EXERCISE INPUT:

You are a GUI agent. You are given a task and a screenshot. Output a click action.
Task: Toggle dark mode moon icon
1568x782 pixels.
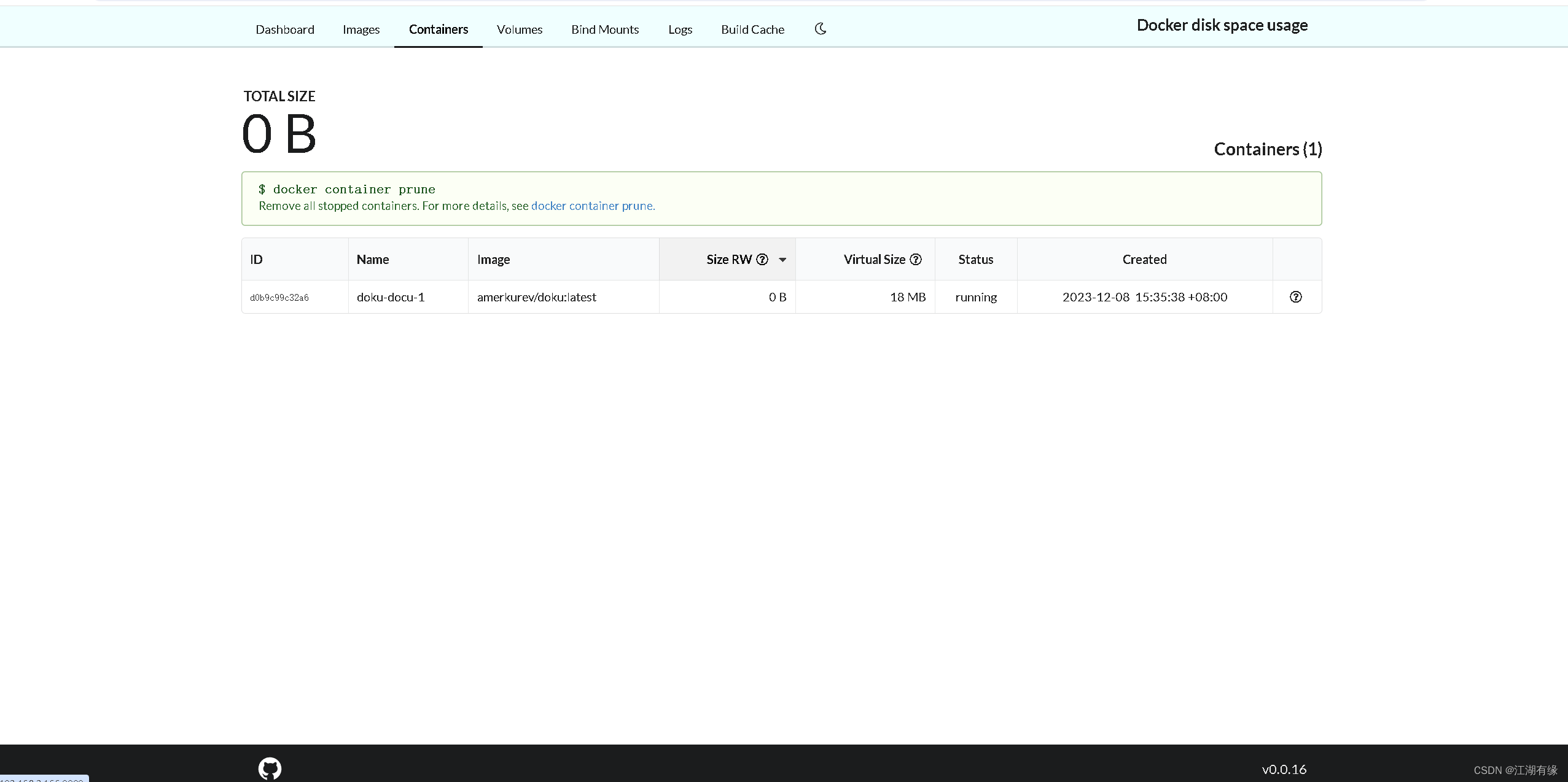821,29
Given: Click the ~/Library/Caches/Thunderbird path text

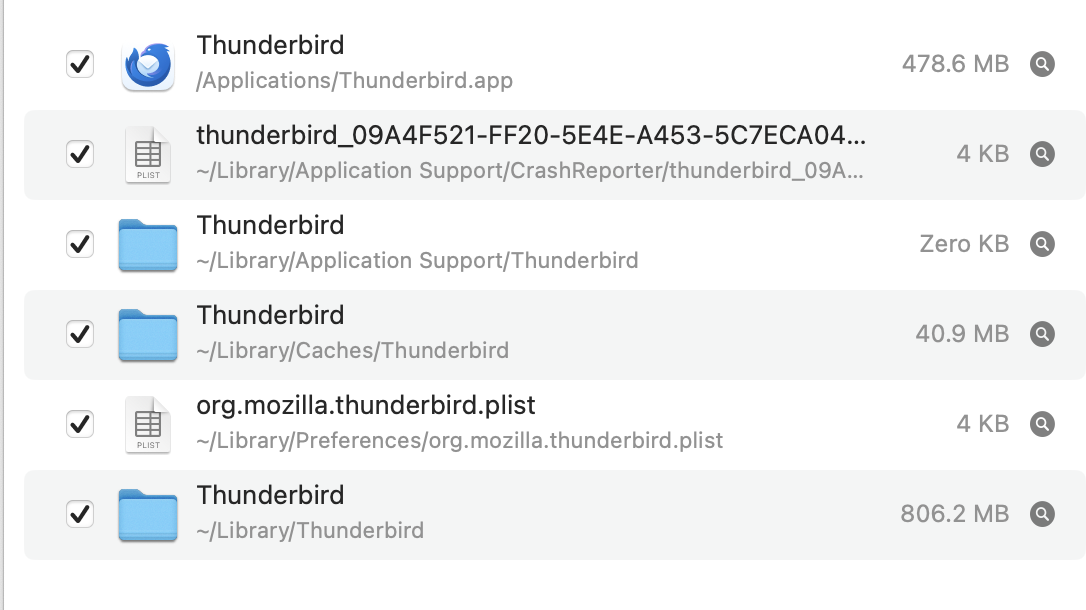Looking at the screenshot, I should coord(353,351).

WRITTEN EXERCISE:
Can you lay out every line of the records as a JSON list of strings, one string per line, with blank lines and the pictures left out?

RESULT FOR THIS TASK:
[
  "You are a GUI agent. You are given a task and a screenshot. Output a click action.",
  "Task: Toggle dark mode moon icon",
  "1568x782 pixels.",
  "821,29",
  "Given: Click the ~/Library/Caches/Thunderbird path text",
  "Looking at the screenshot, I should coord(353,351)."
]